> [Work instructions]: A line below contains "Given: Click the 暖かさ slider handle", and a later one contains "This screenshot has width=1116, height=740.". Repeat both, with every line between them, exactly.

> [Task data]:
[Start of Attachment]

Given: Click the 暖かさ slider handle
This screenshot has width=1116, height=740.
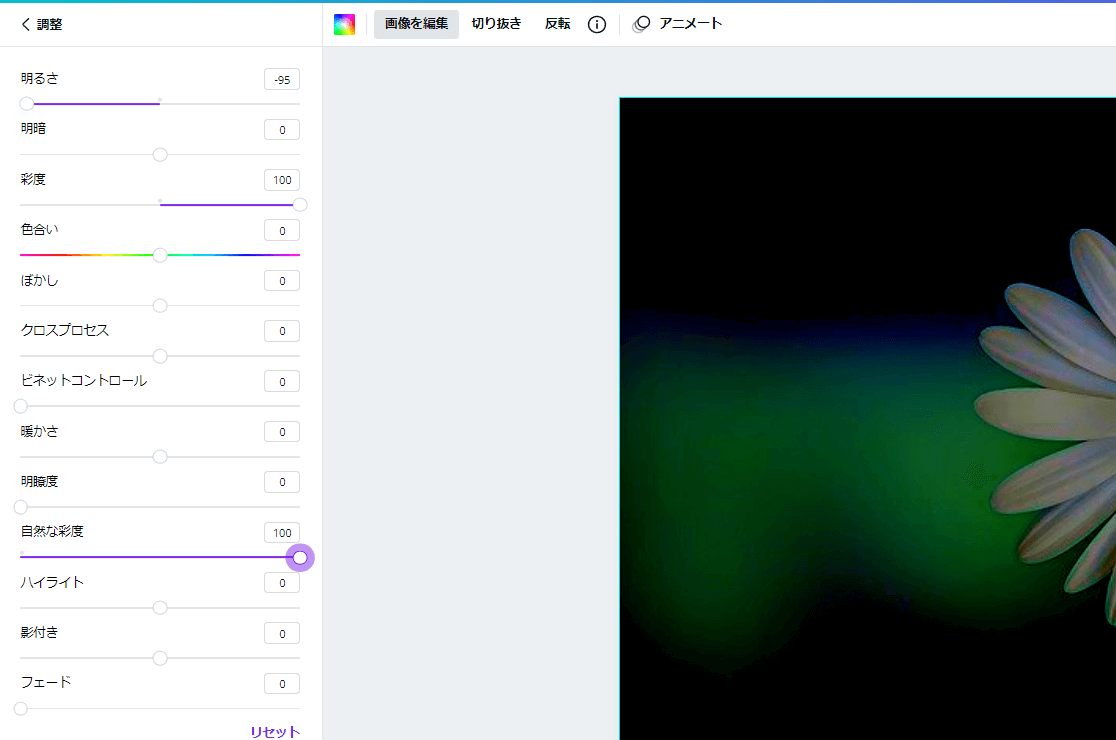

[End of Attachment]
[Start of Attachment]

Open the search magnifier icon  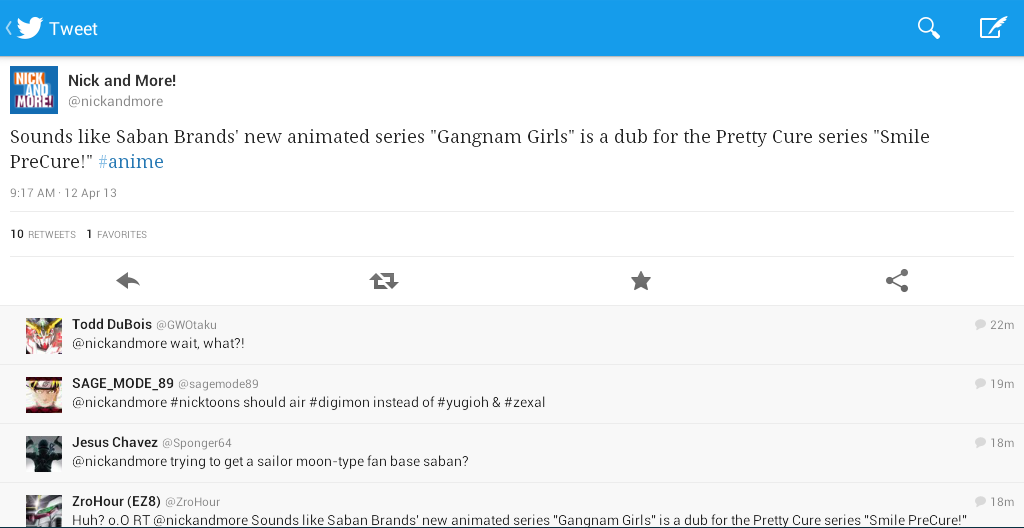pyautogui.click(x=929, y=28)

[End of Attachment]
[Start of Attachment]

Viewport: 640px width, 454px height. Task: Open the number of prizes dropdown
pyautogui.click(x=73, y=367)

[End of Attachment]

> [Answer space]:
Given: Click the 暖かさ slider handle
This screenshot has width=1116, height=740.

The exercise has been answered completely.